Here is what we need to know about the fund, according to its website:
Sprott Uranium Miners Fund (NYSE Arca: URNM) seeks to invest at least 80% of its total assets in securities of the North Shore Global Uranium Mining Index (URNMX). The Index is designed to track the performance of companies that devote at least 50% of their assets to the uranium mining industry, which may include mining, exploration, development, and production of uranium, or holding physical uranium, owning uranium royalties, or engaging in other, non-mining activities that support the uranium mining industry.
The uranium bull market is in place. This should be a long-term trend. That is why we recommend getting into URNM in the short term. The volatility of the fund’s shares means we can set a limit order around $30 or $32 per share and easily build a position
You may see the stock exchange listed as “NYSE Arca.” That’s a digital stock trading platform created in 2006 when NYSE merged with Archipelago. The Arca has the highest ETF trading volumes of any exchange. You can trade on it with no problem.

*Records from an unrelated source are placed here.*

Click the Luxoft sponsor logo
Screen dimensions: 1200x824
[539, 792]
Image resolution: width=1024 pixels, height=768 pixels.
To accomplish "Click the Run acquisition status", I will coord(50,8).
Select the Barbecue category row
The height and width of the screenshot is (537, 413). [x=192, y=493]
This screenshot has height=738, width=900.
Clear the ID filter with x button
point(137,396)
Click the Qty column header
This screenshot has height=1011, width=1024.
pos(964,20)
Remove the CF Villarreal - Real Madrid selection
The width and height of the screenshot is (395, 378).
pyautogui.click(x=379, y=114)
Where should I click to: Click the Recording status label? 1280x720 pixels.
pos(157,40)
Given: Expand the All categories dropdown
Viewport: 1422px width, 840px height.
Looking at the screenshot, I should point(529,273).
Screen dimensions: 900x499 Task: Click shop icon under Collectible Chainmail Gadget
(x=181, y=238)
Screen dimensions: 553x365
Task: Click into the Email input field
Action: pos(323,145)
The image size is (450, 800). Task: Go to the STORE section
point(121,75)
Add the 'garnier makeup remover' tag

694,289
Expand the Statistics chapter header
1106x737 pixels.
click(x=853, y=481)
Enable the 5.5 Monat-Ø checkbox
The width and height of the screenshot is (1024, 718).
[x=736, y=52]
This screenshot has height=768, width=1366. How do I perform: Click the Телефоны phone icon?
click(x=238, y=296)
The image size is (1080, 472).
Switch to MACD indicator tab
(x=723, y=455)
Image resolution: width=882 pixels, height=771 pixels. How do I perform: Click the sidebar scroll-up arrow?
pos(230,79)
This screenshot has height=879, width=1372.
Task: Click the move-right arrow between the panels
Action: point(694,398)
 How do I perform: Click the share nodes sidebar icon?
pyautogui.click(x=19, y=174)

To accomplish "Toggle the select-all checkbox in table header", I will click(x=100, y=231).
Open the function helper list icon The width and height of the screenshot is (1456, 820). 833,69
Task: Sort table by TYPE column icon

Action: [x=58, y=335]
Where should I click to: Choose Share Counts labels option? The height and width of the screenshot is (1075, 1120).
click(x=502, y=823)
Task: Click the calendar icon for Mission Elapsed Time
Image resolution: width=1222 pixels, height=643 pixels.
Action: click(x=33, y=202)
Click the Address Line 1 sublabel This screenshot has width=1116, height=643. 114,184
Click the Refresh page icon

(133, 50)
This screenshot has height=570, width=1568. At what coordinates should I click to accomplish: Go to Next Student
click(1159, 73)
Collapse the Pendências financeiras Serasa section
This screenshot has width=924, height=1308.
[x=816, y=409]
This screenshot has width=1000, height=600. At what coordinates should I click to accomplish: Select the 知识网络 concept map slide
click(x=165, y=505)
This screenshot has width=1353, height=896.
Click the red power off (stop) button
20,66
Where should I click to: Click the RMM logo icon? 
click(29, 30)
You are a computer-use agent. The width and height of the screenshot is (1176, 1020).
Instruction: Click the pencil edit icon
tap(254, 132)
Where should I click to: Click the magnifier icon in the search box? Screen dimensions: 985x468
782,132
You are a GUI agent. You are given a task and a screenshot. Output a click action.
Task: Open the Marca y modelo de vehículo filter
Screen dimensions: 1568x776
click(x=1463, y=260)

As long-time readers know, I know the Sprott team well. I trust them to do a great job managing this fund, just like they have with others.
Action to Take: Buy Sprott Uranium Miners Fund (NYSE: URNM). Patient investors can use a limit order to build a position under $32 per share.
We see the uranium bull market as an important natural resource trend over the next 18 to 24 months. We will look for opportunities in individual companies. But in the meantime, a position in URNM gives us the exposure we want while limiting our risk.